B) Die sinngemäß eingelegte, gemäß § 144 SGG statthafte und auch im Übrigen zulässige Berufung ist begründet.

I. Insofern mag offen bleiben, ob das SG die Klage unter Hinweis auf eine mangelnde Konkretisierung des Klägervorbringens durch Gerichtsbescheid abweisen durfte, ohne dem Kläger zuvor - im Rahmen eines Erörterungs- oder eines Verhandlungstermins - Gelegenheit gegeben zu haben, sein Klageziel mündlich zu erläutern. Ungeachtet eines insoweit naheliegenden erstinstanzlichen Verfahrensfehlers sieht der Senat jedenfalls angesichts des ihm in § 159 Abs. 1 SGG eingeräumten Ermessens und der Interessen der Beteiligten an einer möglichst zügigen Sachentscheidung von einer Zurückverweisung des Rechtsstreits an das SG ab.

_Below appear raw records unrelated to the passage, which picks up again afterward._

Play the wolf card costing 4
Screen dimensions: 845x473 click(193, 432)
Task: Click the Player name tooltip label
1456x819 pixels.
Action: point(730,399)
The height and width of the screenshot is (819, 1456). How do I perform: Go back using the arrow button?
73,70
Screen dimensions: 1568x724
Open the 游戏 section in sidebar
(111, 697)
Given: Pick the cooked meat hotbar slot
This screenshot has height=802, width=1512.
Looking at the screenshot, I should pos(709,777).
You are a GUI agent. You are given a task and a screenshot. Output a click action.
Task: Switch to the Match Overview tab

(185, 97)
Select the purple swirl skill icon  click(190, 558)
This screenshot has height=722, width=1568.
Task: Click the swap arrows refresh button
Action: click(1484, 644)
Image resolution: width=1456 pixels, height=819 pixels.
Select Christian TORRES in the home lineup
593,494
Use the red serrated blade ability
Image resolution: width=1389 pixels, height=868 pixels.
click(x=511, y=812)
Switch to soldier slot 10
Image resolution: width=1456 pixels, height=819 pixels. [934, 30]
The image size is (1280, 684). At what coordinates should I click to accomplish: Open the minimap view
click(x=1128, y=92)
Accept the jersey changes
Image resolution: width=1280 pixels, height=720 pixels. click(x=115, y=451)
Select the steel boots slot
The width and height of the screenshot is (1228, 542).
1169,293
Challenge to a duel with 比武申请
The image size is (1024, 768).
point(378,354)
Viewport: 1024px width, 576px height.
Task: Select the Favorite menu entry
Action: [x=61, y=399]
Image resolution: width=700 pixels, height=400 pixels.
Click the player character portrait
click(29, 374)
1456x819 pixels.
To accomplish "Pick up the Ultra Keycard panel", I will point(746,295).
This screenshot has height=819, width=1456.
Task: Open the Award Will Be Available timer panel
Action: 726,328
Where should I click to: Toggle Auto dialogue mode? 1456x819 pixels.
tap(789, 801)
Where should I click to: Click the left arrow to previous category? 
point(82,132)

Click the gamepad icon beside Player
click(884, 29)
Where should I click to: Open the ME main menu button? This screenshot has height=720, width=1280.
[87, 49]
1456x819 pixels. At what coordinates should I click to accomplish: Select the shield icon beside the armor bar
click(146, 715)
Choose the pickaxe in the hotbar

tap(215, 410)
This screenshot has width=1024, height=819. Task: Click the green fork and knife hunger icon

II. Das SG hat die Klage zu Unrecht abgewiesen. Die (als eine solche auszulegende; dazu sogleich) Untätigkeitsklage im Sinne des § 88 SGG hat Erfolg. Der Kläger kann von der Beklagten die Bescheidung seines spätestens am 30.08.2013 gestellten Antrags auf Gewährung von Leistungen nach dem AsylbLG beanspruchen.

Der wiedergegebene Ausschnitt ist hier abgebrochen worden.